(Stored records)
== == ==

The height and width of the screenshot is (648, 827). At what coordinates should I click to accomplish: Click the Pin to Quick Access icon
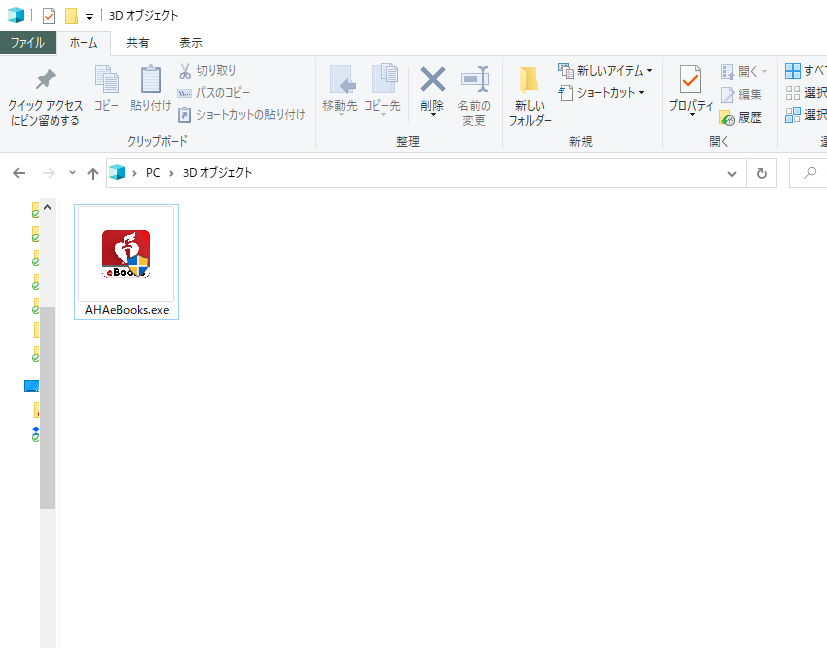(45, 80)
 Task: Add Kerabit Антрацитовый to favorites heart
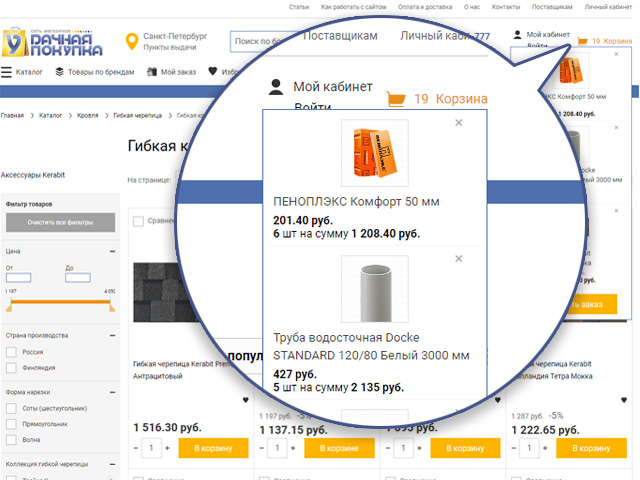coord(246,401)
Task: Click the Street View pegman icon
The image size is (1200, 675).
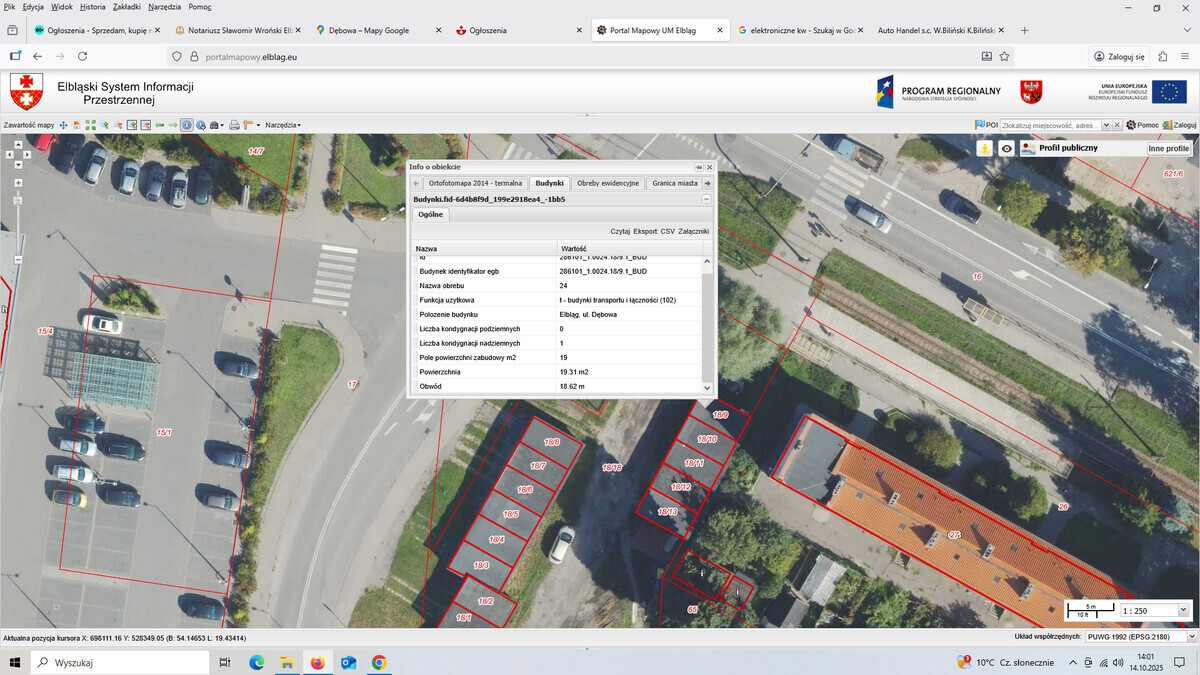Action: [985, 148]

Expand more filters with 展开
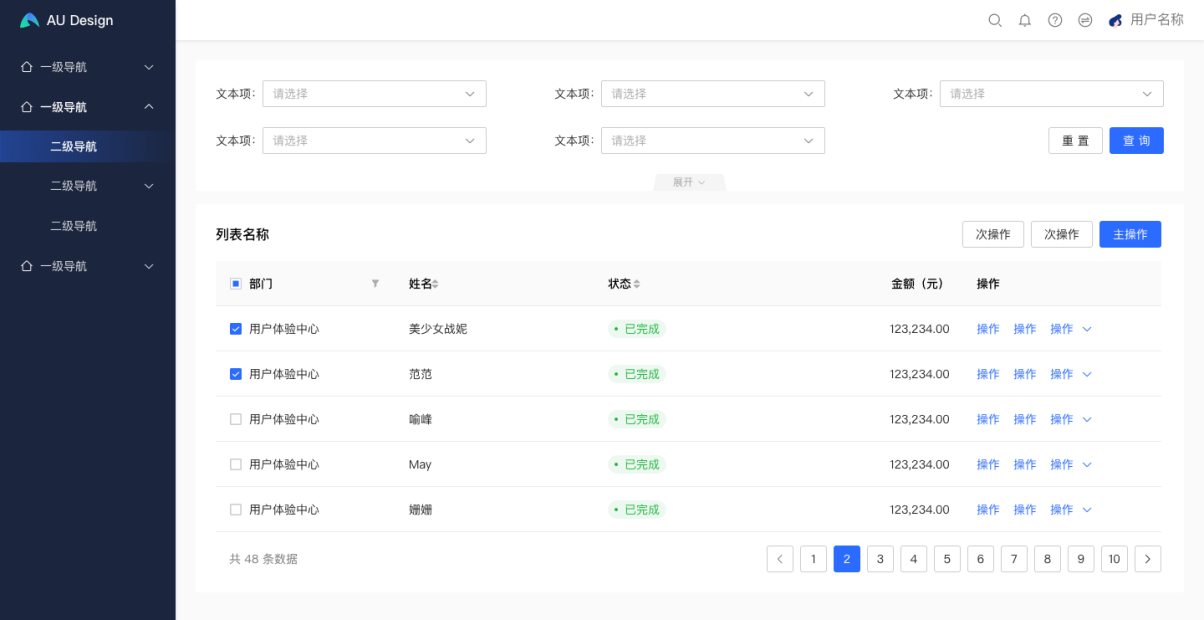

== == ==

Exactly restate the lines from the one holding "Task: Click the Street View pegman icon" to the final line of the records above, including both and excluding pictures.

Task: Click the Street View pegman icon
The image size is (1200, 675).
Action: [985, 148]

Expand more filters with 展开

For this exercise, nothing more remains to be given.